Scientific Motivation
Classical stellar classification is historically built around the visual strength of spectral lines, especially the Balmer sequence as a temperature indicator. In large survey datasets, however, machine-learning models may learn a more complex combination of temperature, metallicity, surface gravity, evolutionary state, and survey selection effects.
AstroSpectro explores this question by extracting physically motivated spectroscopic descriptors and testing which features actually drive classification decisions. A central result of the current pipeline is that metallicity-sensitive features, including Ca II H&K and Mg b, often rank above Balmer-line temperature proxies in SHAP-based feature importance analyses.

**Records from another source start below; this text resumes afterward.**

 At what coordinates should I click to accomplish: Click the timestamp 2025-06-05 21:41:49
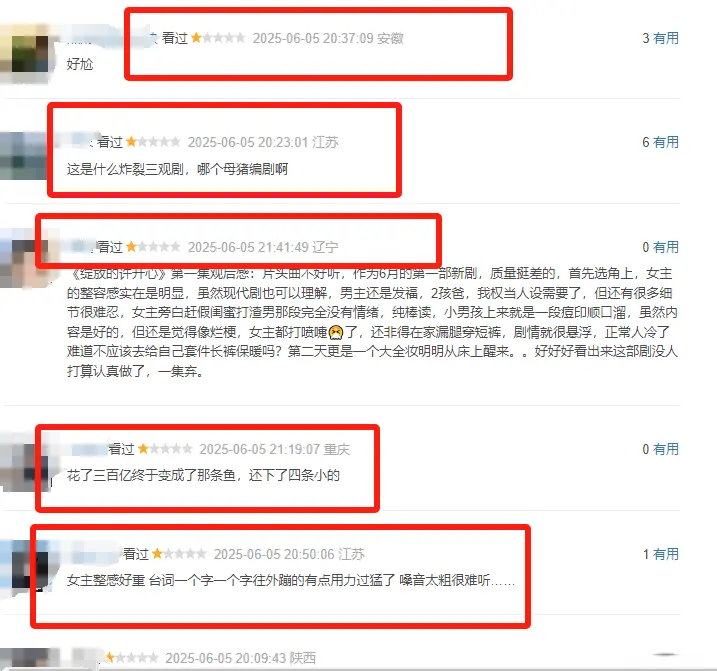[248, 247]
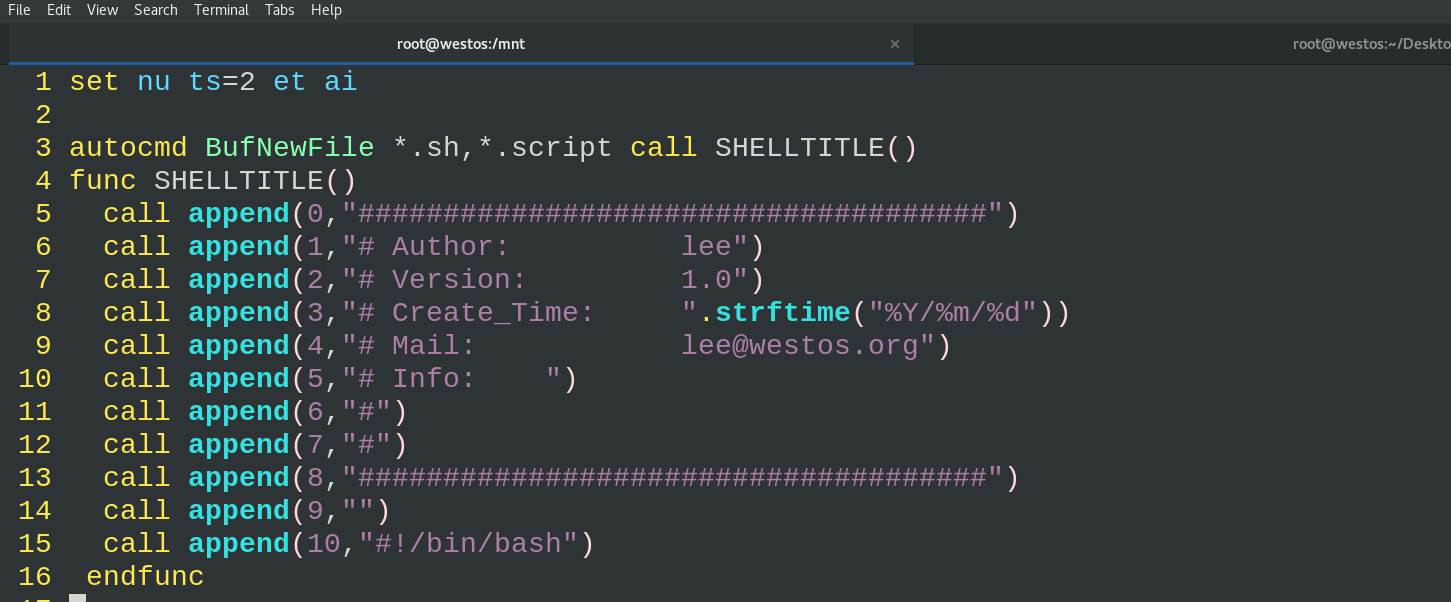The image size is (1451, 602).
Task: Open the View menu
Action: click(101, 10)
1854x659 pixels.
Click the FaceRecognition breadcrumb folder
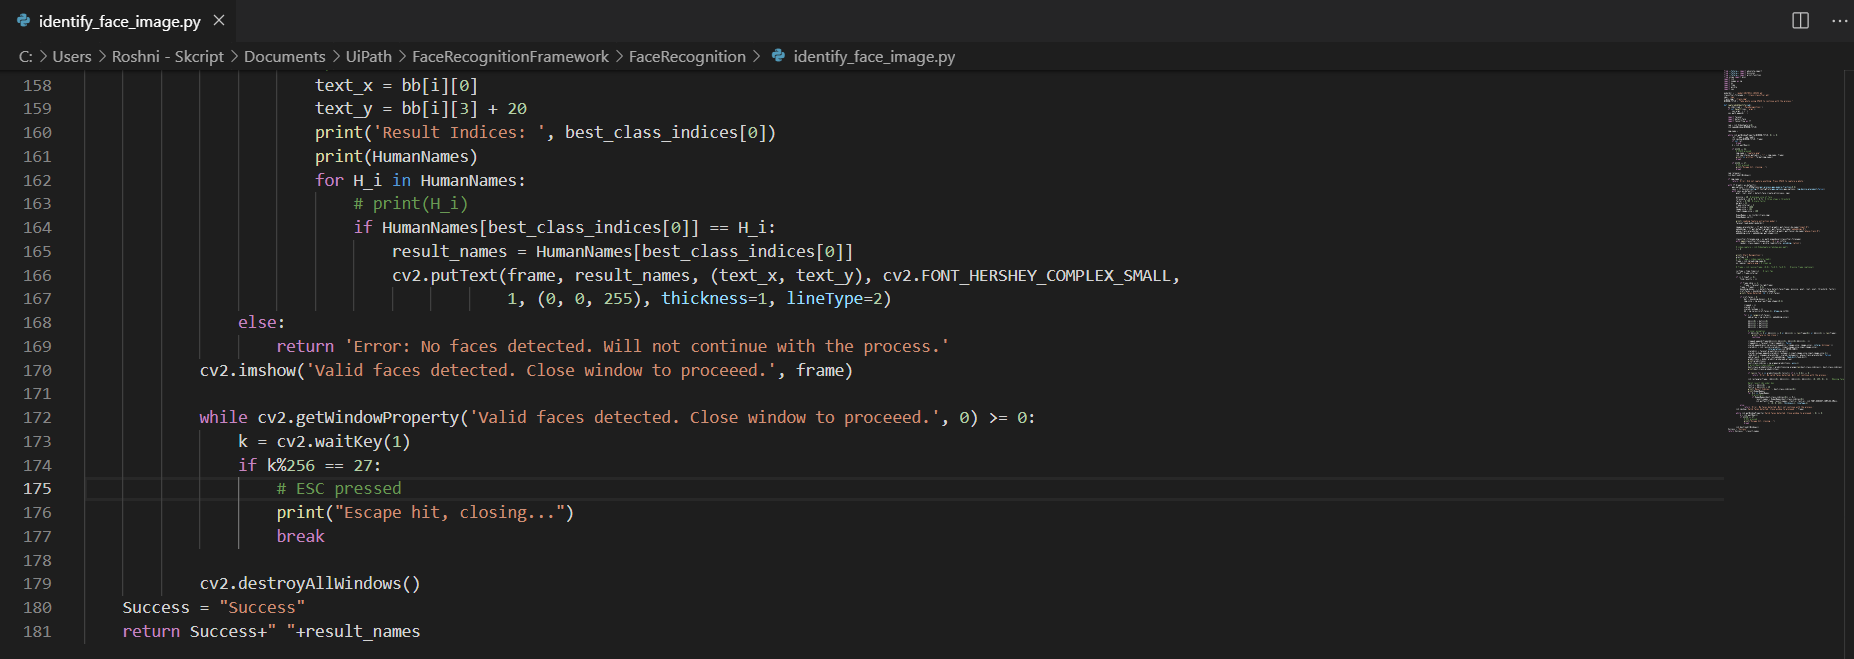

This does not replace the classical MK framework. Instead, it suggests that data-driven classifiers trained on large heterogeneous surveys may encode stellar population structure in ways that are not reducible to temperature alone.
Pipeline
| Stage | Description |
|---|---|
| Data acquisition | Robust download and management of LAMOST DR5 FITS spectra |
| Catalogue construction | FITS-header metadata extraction and Gaia DR3 cross-matching |
| Preprocessing | Wavelength reconstruction, flux normalisation, inverse-variance cleaning |
| Feature engineering | Physics-based spectroscopic descriptors: Balmer lines, metallic lines, molecular bands, continuum indices, line profiles |
| Supervised learning | XGBoost and related classifiers for stellar spectral classification |
| Dimensionality reduction | PCA, UMAP, t-SNE, and autoencoder-based latent-space exploration |
| Interpretability | SHAP analysis to connect model decisions back to physical spectral features |
Current Results
Current experiments show that:
- physically motivated spectral features can recover strong classification performance without relying on instrumental or positional metadata;
- dimensionality-reduction methods reveal a structured spectral manifold consistent with known stellar-population gradients;
- SHAP analysis identifies both expected features, such as Balmer lines, and less obvious discriminants, such as metallicity-sensitive Ca and Mg features;
- removing potentially leaky or non-physical metadata improves the scientific interpretability of the model;
- F/G/K transitions appear as continuous structures in the learned representation rather than sharply separated categories.
These results support the main goal of the project: developing a workflow where machine learning is not only predictive, but also interpretable in terms of stellar astrophysics.
Technical Stack
Python · Astropy · NumPy · pandas · scikit-learn · XGBoost · PyTorch · UMAP · HDBSCAN · SHAP · Weights & Biases · Docusaurus
Links
- 📁 GitHub Repository
- 📖 Full Documentation
- 📊 Experiment tracking with Weights & Biases
Status: active research and development project. The current focus is on scientific validation, interpretability, dimensionality reduction, and preparation of reproducible research outputs.